(SOURCE DATA)

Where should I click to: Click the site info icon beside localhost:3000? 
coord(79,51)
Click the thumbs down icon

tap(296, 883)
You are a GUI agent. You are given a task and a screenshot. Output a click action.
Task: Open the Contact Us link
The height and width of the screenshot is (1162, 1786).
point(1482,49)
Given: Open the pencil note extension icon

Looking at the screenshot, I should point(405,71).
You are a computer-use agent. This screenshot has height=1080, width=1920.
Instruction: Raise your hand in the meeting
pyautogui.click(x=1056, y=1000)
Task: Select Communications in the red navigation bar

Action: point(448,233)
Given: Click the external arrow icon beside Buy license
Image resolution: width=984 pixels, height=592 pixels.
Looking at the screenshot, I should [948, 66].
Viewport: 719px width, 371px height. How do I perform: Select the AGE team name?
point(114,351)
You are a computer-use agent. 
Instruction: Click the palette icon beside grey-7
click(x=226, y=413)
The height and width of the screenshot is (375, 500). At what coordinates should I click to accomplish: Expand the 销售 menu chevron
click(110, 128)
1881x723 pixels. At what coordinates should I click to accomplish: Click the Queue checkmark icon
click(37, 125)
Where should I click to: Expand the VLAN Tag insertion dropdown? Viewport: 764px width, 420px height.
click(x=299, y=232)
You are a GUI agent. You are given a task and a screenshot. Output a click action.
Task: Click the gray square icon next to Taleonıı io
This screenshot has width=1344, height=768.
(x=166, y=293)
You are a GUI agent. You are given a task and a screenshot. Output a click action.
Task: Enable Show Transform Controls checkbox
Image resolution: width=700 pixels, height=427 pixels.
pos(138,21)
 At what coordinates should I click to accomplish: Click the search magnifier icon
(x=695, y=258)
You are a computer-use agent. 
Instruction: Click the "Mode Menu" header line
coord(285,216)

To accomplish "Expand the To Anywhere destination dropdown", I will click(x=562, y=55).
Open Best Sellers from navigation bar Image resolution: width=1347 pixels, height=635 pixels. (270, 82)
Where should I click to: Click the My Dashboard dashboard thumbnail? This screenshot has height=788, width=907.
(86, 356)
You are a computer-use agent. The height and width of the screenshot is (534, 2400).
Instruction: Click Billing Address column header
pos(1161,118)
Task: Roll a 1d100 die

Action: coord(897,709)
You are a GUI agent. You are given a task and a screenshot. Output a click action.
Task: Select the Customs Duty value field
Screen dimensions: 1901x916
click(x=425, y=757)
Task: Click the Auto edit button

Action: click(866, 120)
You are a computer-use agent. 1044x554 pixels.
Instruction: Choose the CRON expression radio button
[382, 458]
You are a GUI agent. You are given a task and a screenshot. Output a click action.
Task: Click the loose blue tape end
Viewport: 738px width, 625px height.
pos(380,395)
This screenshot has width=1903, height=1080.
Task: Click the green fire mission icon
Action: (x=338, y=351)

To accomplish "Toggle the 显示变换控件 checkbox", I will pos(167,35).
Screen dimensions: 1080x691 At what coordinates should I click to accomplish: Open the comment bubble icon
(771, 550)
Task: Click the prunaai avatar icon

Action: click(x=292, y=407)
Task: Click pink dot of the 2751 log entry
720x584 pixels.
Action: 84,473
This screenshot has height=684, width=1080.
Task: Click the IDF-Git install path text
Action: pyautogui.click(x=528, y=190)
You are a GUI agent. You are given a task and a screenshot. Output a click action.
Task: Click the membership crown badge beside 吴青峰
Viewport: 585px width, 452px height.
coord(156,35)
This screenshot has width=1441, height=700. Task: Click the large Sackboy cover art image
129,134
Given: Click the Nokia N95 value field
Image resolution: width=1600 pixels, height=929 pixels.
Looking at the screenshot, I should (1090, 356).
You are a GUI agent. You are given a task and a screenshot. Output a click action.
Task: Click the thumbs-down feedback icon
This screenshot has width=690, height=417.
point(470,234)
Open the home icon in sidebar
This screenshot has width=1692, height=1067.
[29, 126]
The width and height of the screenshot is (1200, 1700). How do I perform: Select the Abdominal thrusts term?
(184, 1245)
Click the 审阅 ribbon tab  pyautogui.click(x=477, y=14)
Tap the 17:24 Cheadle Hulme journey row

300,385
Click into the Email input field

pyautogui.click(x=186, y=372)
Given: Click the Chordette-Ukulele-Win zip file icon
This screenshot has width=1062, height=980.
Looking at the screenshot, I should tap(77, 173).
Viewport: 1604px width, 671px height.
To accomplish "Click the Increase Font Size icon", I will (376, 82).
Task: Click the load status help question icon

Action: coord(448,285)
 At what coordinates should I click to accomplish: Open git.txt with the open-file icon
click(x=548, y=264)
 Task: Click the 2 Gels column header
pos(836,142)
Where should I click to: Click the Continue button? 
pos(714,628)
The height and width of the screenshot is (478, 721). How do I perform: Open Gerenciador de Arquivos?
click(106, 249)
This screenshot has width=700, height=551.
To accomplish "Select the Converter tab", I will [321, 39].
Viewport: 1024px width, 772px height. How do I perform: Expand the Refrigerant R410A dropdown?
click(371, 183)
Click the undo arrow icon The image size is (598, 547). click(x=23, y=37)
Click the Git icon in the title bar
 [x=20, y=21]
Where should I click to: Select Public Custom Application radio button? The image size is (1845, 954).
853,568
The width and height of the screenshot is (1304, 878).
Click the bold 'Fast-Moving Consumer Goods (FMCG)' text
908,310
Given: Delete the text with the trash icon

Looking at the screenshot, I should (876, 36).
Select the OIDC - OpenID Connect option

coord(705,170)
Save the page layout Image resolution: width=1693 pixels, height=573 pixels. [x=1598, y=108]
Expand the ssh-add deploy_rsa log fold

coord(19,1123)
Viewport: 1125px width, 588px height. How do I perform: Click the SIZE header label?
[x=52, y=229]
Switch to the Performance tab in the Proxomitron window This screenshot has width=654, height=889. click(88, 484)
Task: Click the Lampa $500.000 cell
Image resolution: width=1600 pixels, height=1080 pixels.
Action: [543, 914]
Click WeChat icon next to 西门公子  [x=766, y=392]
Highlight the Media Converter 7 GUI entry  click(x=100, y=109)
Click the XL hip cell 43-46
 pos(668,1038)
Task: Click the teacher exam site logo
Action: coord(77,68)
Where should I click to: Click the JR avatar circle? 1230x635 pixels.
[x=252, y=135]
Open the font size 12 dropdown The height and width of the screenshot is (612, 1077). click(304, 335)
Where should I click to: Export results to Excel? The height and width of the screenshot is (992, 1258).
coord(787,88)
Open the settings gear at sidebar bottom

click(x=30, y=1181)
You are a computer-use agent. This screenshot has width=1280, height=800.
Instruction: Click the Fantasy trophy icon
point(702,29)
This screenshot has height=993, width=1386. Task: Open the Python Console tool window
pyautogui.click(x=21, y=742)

(End SOURCE DATA)

[EXERCISE AIM]
Each entry above must be repeated exactly, with nothing dropped.

[RESULT OF THIS EXERCISE]
Where should I click to: Click the site info icon beside localhost:3000? 
coord(79,51)
Click the thumbs down icon

tap(296, 883)
You are a GUI agent. You are given a task and a screenshot. Output a click action.
Task: Open the Contact Us link
The height and width of the screenshot is (1162, 1786).
point(1482,49)
Given: Open the pencil note extension icon

Looking at the screenshot, I should point(405,71).
You are a computer-use agent. This screenshot has height=1080, width=1920.
Instruction: Raise your hand in the meeting
pyautogui.click(x=1056, y=1000)
Task: Select Communications in the red navigation bar

Action: point(448,233)
Given: Click the external arrow icon beside Buy license
Image resolution: width=984 pixels, height=592 pixels.
Looking at the screenshot, I should [948, 66].
Viewport: 719px width, 371px height. How do I perform: Select the AGE team name?
point(114,351)
You are a computer-use agent. 
Instruction: Click the palette icon beside grey-7
click(x=226, y=413)
The height and width of the screenshot is (375, 500). At what coordinates should I click to accomplish: Expand the 销售 menu chevron
click(110, 128)
1881x723 pixels. At what coordinates should I click to accomplish: Click the Queue checkmark icon
click(37, 125)
Where should I click to: Expand the VLAN Tag insertion dropdown? Viewport: 764px width, 420px height.
click(x=299, y=232)
You are a GUI agent. You are given a task and a screenshot. Output a click action.
Task: Click the gray square icon next to Taleonıı io
This screenshot has width=1344, height=768.
(x=166, y=293)
You are a GUI agent. You are given a task and a screenshot. Output a click action.
Task: Enable Show Transform Controls checkbox
Image resolution: width=700 pixels, height=427 pixels.
pos(138,21)
 At what coordinates should I click to accomplish: Click the search magnifier icon
(x=695, y=258)
You are a computer-use agent. 
Instruction: Click the "Mode Menu" header line
coord(285,216)

To accomplish "Expand the To Anywhere destination dropdown", I will click(x=562, y=55).
Open Best Sellers from navigation bar Image resolution: width=1347 pixels, height=635 pixels. (270, 82)
Where should I click to: Click the My Dashboard dashboard thumbnail? This screenshot has height=788, width=907.
(86, 356)
You are a computer-use agent. The height and width of the screenshot is (534, 2400).
Instruction: Click Billing Address column header
pos(1161,118)
Task: Roll a 1d100 die

Action: coord(897,709)
You are a GUI agent. You are given a task and a screenshot. Output a click action.
Task: Select the Customs Duty value field
Screen dimensions: 1901x916
click(x=425, y=757)
Task: Click the Auto edit button

Action: click(866, 120)
You are a computer-use agent. 1044x554 pixels.
Instruction: Choose the CRON expression radio button
[382, 458]
You are a GUI agent. You are given a task and a screenshot. Output a click action.
Task: Click the loose blue tape end
Viewport: 738px width, 625px height.
pos(380,395)
This screenshot has width=1903, height=1080.
Task: Click the green fire mission icon
Action: (x=338, y=351)

To accomplish "Toggle the 显示变换控件 checkbox", I will pos(167,35).
Screen dimensions: 1080x691 At what coordinates should I click to accomplish: Open the comment bubble icon
(771, 550)
Task: Click the prunaai avatar icon

Action: click(x=292, y=407)
Task: Click pink dot of the 2751 log entry
720x584 pixels.
Action: 84,473
This screenshot has height=684, width=1080.
Task: Click the IDF-Git install path text
Action: pyautogui.click(x=528, y=190)
You are a GUI agent. You are given a task and a screenshot. Output a click action.
Task: Click the membership crown badge beside 吴青峰
Viewport: 585px width, 452px height.
coord(156,35)
This screenshot has width=1441, height=700. Task: Click the large Sackboy cover art image
129,134
Given: Click the Nokia N95 value field
Image resolution: width=1600 pixels, height=929 pixels.
Looking at the screenshot, I should (1090, 356).
You are a GUI agent. You are given a task and a screenshot. Output a click action.
Task: Click the thumbs-down feedback icon
This screenshot has width=690, height=417.
point(470,234)
Open the home icon in sidebar
This screenshot has width=1692, height=1067.
[29, 126]
The width and height of the screenshot is (1200, 1700). How do I perform: Select the Abdominal thrusts term?
(184, 1245)
Click the 审阅 ribbon tab  pyautogui.click(x=477, y=14)
Tap the 17:24 Cheadle Hulme journey row

300,385
Click into the Email input field

pyautogui.click(x=186, y=372)
Given: Click the Chordette-Ukulele-Win zip file icon
This screenshot has width=1062, height=980.
Looking at the screenshot, I should tap(77, 173).
Viewport: 1604px width, 671px height.
To accomplish "Click the Increase Font Size icon", I will (376, 82).
Task: Click the load status help question icon

Action: coord(448,285)
 At what coordinates should I click to accomplish: Open git.txt with the open-file icon
click(x=548, y=264)
 Task: Click the 2 Gels column header
pos(836,142)
Where should I click to: Click the Continue button? 
pos(714,628)
The height and width of the screenshot is (478, 721). How do I perform: Open Gerenciador de Arquivos?
click(106, 249)
This screenshot has width=700, height=551.
To accomplish "Select the Converter tab", I will [321, 39].
Viewport: 1024px width, 772px height. How do I perform: Expand the Refrigerant R410A dropdown?
click(371, 183)
Click the undo arrow icon The image size is (598, 547). click(x=23, y=37)
Click the Git icon in the title bar
 [x=20, y=21]
Where should I click to: Select Public Custom Application radio button? The image size is (1845, 954).
853,568
The width and height of the screenshot is (1304, 878).
Click the bold 'Fast-Moving Consumer Goods (FMCG)' text
908,310
Given: Delete the text with the trash icon

Looking at the screenshot, I should (876, 36).
Select the OIDC - OpenID Connect option

coord(705,170)
Save the page layout Image resolution: width=1693 pixels, height=573 pixels. [x=1598, y=108]
Expand the ssh-add deploy_rsa log fold

coord(19,1123)
Viewport: 1125px width, 588px height. How do I perform: Click the SIZE header label?
[x=52, y=229]
Switch to the Performance tab in the Proxomitron window This screenshot has width=654, height=889. click(88, 484)
Task: Click the Lampa $500.000 cell
Image resolution: width=1600 pixels, height=1080 pixels.
Action: [543, 914]
Click WeChat icon next to 西门公子  [x=766, y=392]
Highlight the Media Converter 7 GUI entry  click(x=100, y=109)
Click the XL hip cell 43-46
 pos(668,1038)
Task: Click the teacher exam site logo
Action: coord(77,68)
Where should I click to: Click the JR avatar circle? 1230x635 pixels.
[x=252, y=135]
Open the font size 12 dropdown The height and width of the screenshot is (612, 1077). click(304, 335)
Where should I click to: Export results to Excel? The height and width of the screenshot is (992, 1258).
coord(787,88)
Open the settings gear at sidebar bottom

click(x=30, y=1181)
You are a computer-use agent. This screenshot has width=1280, height=800.
Instruction: Click the Fantasy trophy icon
point(702,29)
This screenshot has height=993, width=1386. Task: Open the Python Console tool window
pyautogui.click(x=21, y=742)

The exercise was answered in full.